Se cobramos quando as coisas dão errado, precisamos reconhecer quando dão certo.
Eu cobrei Paulo Bracks. Cobrei mercado. Cobrei reforços. Cobrei Pedro Daniel.
Hoje, considero justo dizer que eles merecem crédito pelo que foi construído.
Isso não significa que todas as decisões serão perfeitas daqui para frente. Não significa que todos os contratados serão craques. Não significa que títulos estejam garantidos.
Significa apenas reconhecer algo que o campo está mostrando.
O Atlético montou um elenco mais profundo, rejuvenescido, competitivo e com jogadores capazes de decidir. A diretoria encontrou peças. O treinador organizou essas peças. E os atletas aceitaram colocar intensidade, disciplina e comprometimento a serviço daquilo que lhes foi pedido.
Essa combinação mudou a temporada.
E o que Eduardo “Barba” Domínguez está fazendo começa a extrapolar o próprio Atlético.

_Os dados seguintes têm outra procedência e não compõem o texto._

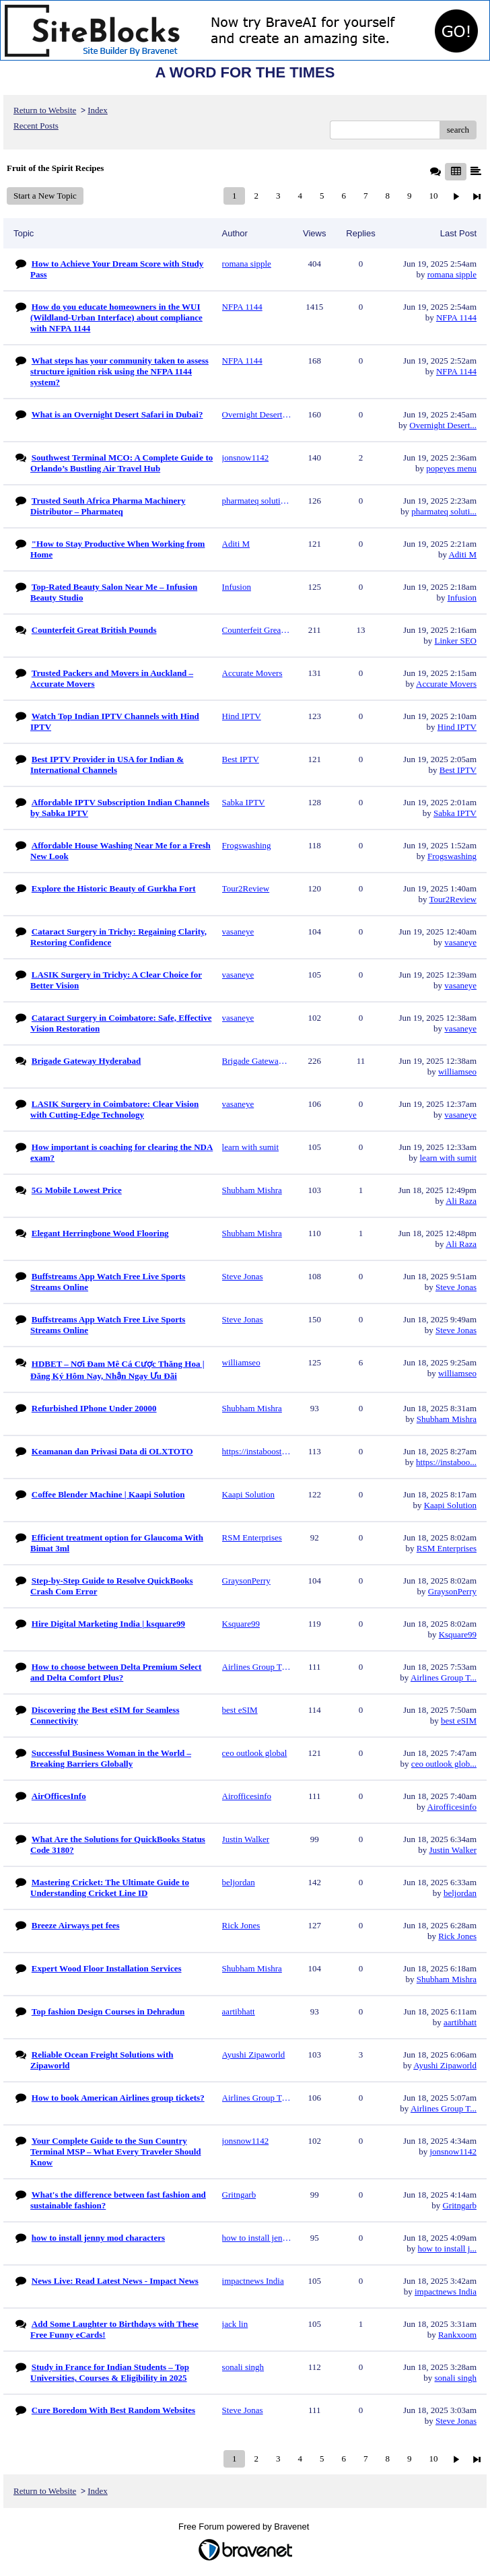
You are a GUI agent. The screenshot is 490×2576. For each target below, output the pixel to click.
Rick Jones (457, 1936)
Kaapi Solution (450, 1505)
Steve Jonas (456, 1287)
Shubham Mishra (447, 1419)
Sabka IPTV (455, 813)
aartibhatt (460, 2022)
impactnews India (446, 2291)
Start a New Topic (45, 196)
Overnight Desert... (443, 425)
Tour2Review (453, 899)
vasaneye (460, 942)
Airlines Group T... (444, 1677)
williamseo (457, 1071)
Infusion (462, 597)
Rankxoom (457, 2335)
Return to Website (44, 110)
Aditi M (462, 554)
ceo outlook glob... (444, 1764)
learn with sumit (448, 1158)
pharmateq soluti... (444, 511)
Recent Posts (36, 126)
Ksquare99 (458, 1634)
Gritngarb (459, 2205)
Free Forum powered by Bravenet (245, 2526)
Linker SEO (456, 641)
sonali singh (456, 2378)
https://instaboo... (446, 1462)
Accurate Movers (446, 684)
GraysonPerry (452, 1591)
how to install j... (447, 2248)
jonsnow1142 (453, 2151)
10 (433, 196)
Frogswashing (452, 856)
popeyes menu (451, 468)
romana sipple (452, 274)
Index (98, 110)
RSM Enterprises (447, 1548)
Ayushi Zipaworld (445, 2065)
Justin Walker (453, 1850)
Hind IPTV (457, 727)
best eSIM (459, 1721)
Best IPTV (458, 770)
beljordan (460, 1893)
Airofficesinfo (452, 1807)
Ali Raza (461, 1201)
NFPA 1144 (456, 317)
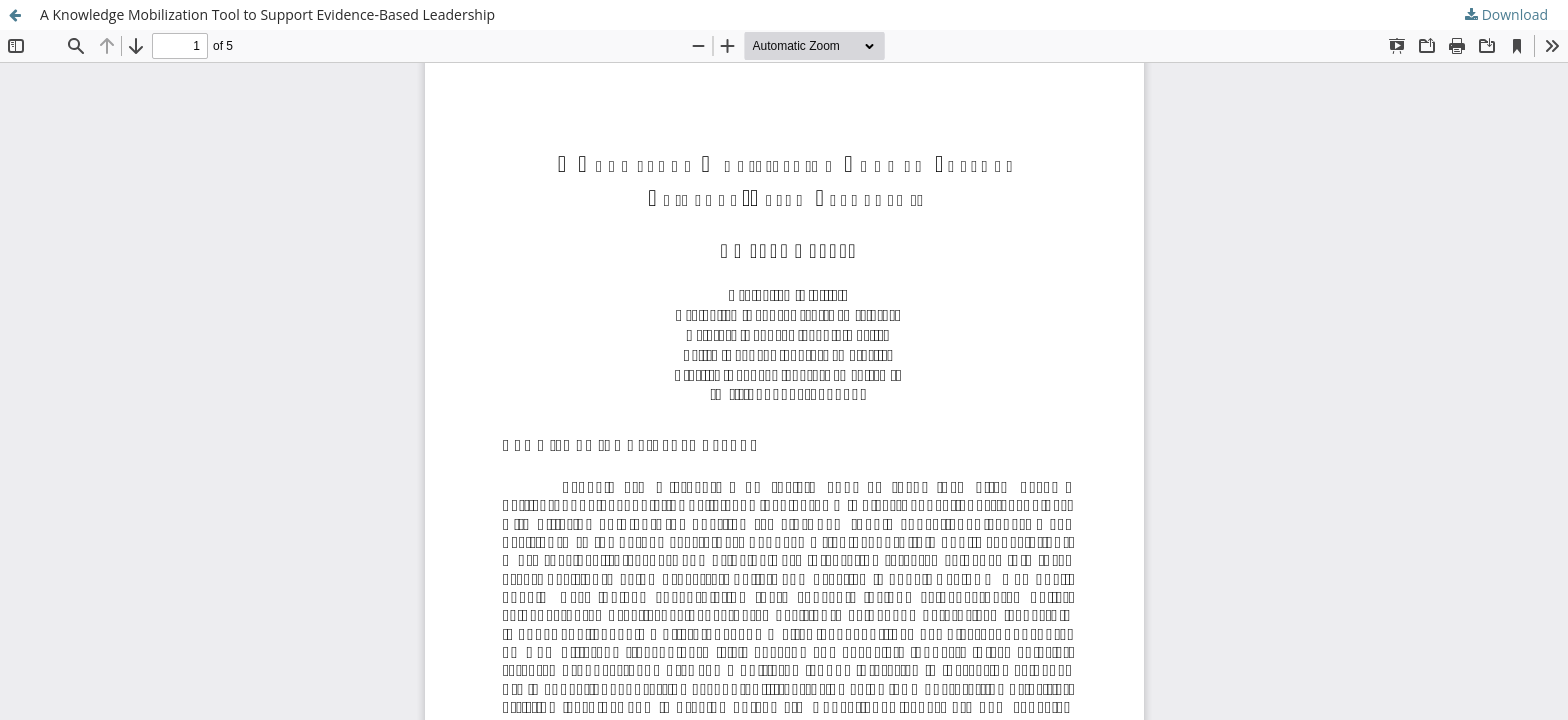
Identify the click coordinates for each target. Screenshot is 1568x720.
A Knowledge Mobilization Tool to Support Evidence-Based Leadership (267, 14)
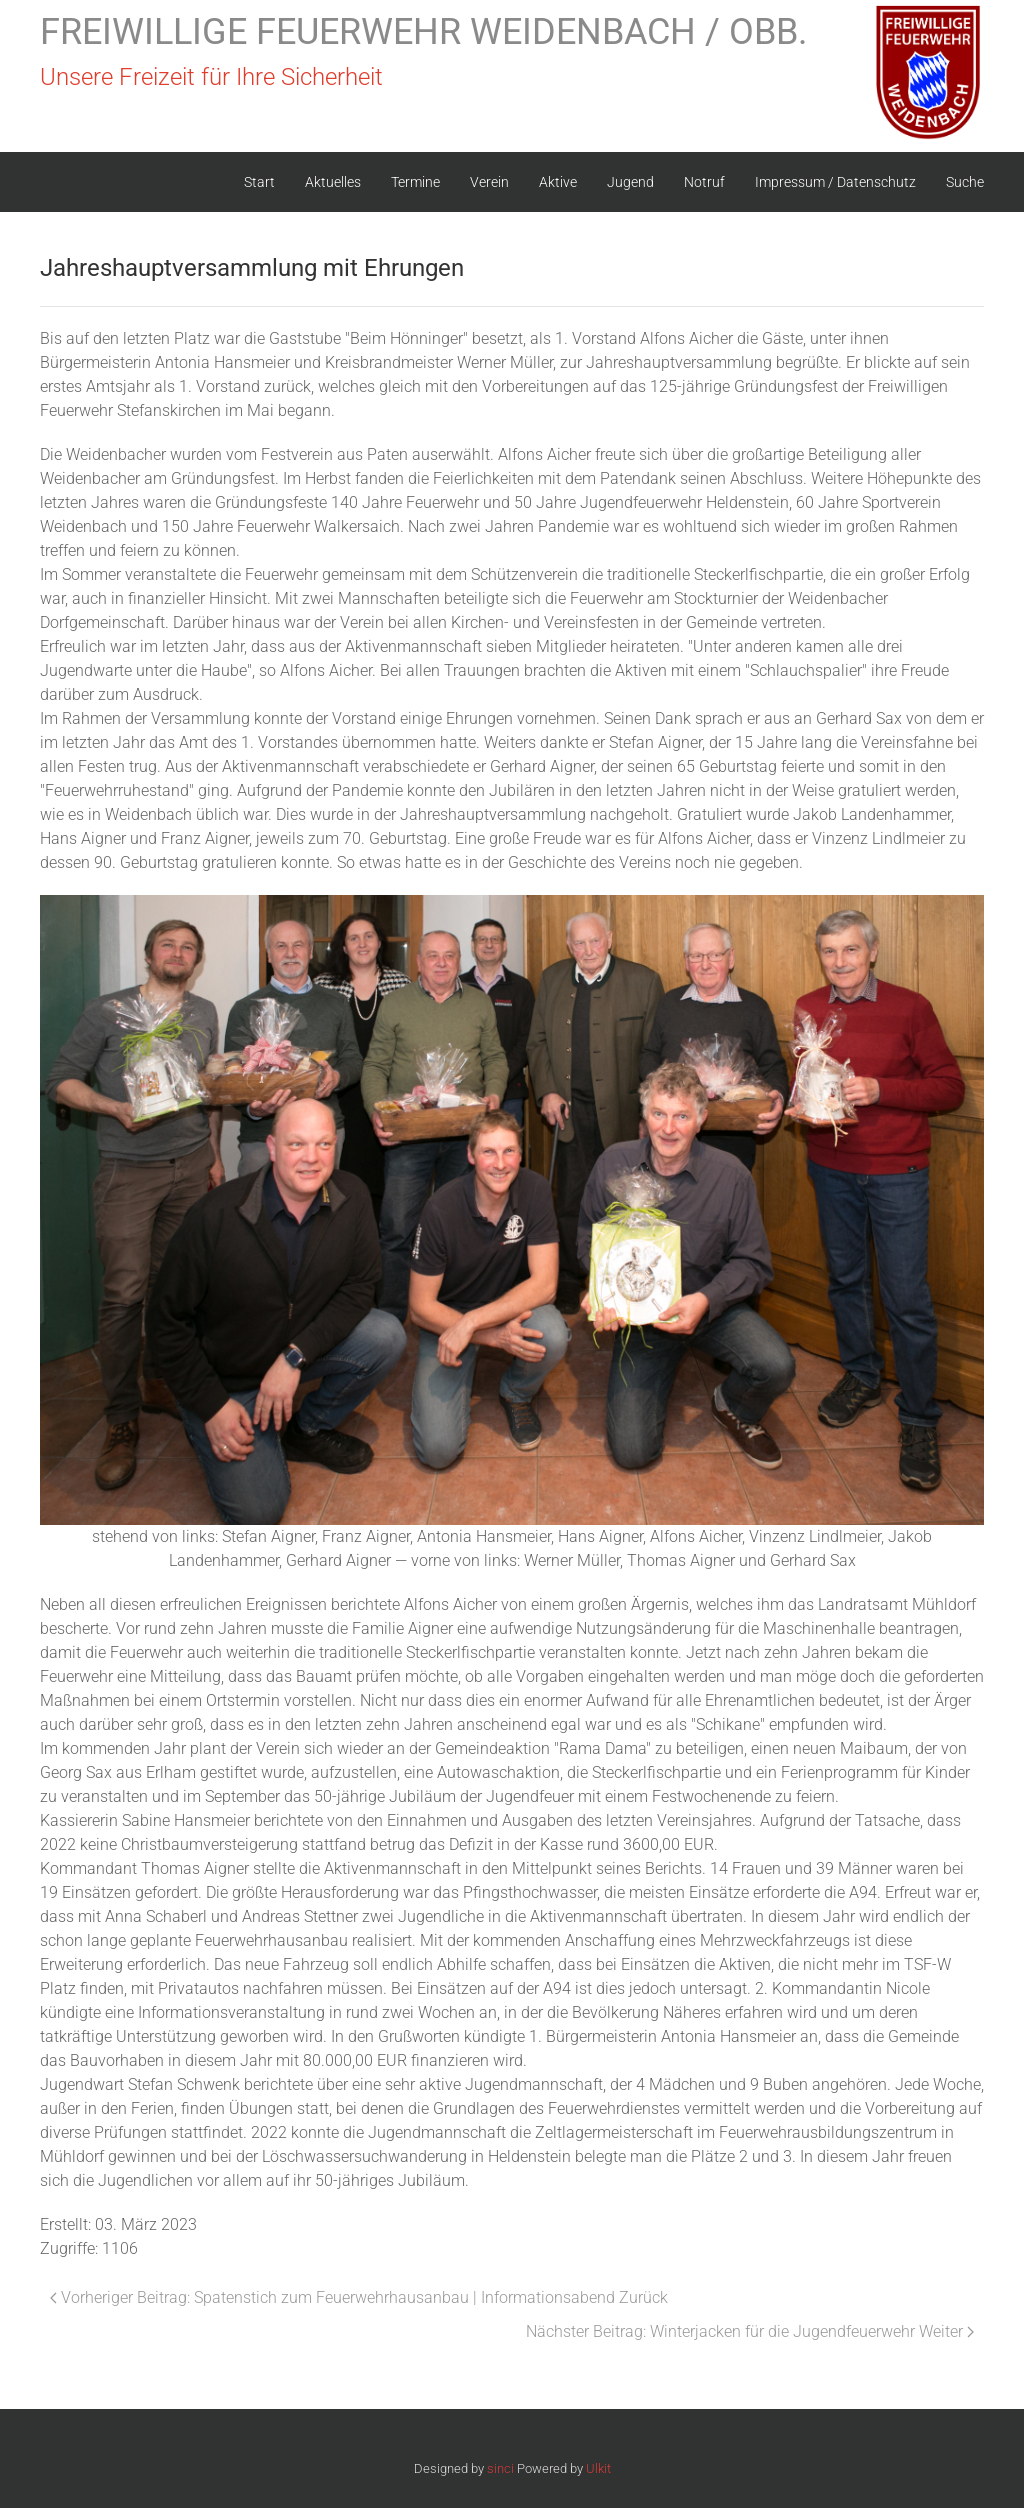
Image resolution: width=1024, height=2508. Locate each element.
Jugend (630, 182)
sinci (500, 2468)
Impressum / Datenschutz (835, 182)
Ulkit (598, 2468)
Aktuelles (333, 182)
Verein (489, 182)
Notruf (704, 182)
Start (259, 182)
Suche (965, 182)
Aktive (558, 182)
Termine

Num futebol brasileiro acostumado à troca frenética de treinadores, à ideia de que todo time precisa ter a bola para jogar bem e à busca permanente por soluções imediatas, o Barba está mostrando outro caminho: convicção, adaptação ao elenco, competitividade, leitura de adversário e participação real de praticamente todo o grupo.
Pode parecer forte dizer agora.
Mas eu digo:
o Barba está revolucionando o Atlético — e começa a deixar uma marca também na maneira como o futebol brasileiro olha para o jogo.
E, desta vez, cabe a mim reconhecer também quem colocou as peças nas mãos dele.
Paulo Bracks e Pedro Daniel trabalharam bem.
O Atlético está colhendo.
E eu faço minha mea-culpa.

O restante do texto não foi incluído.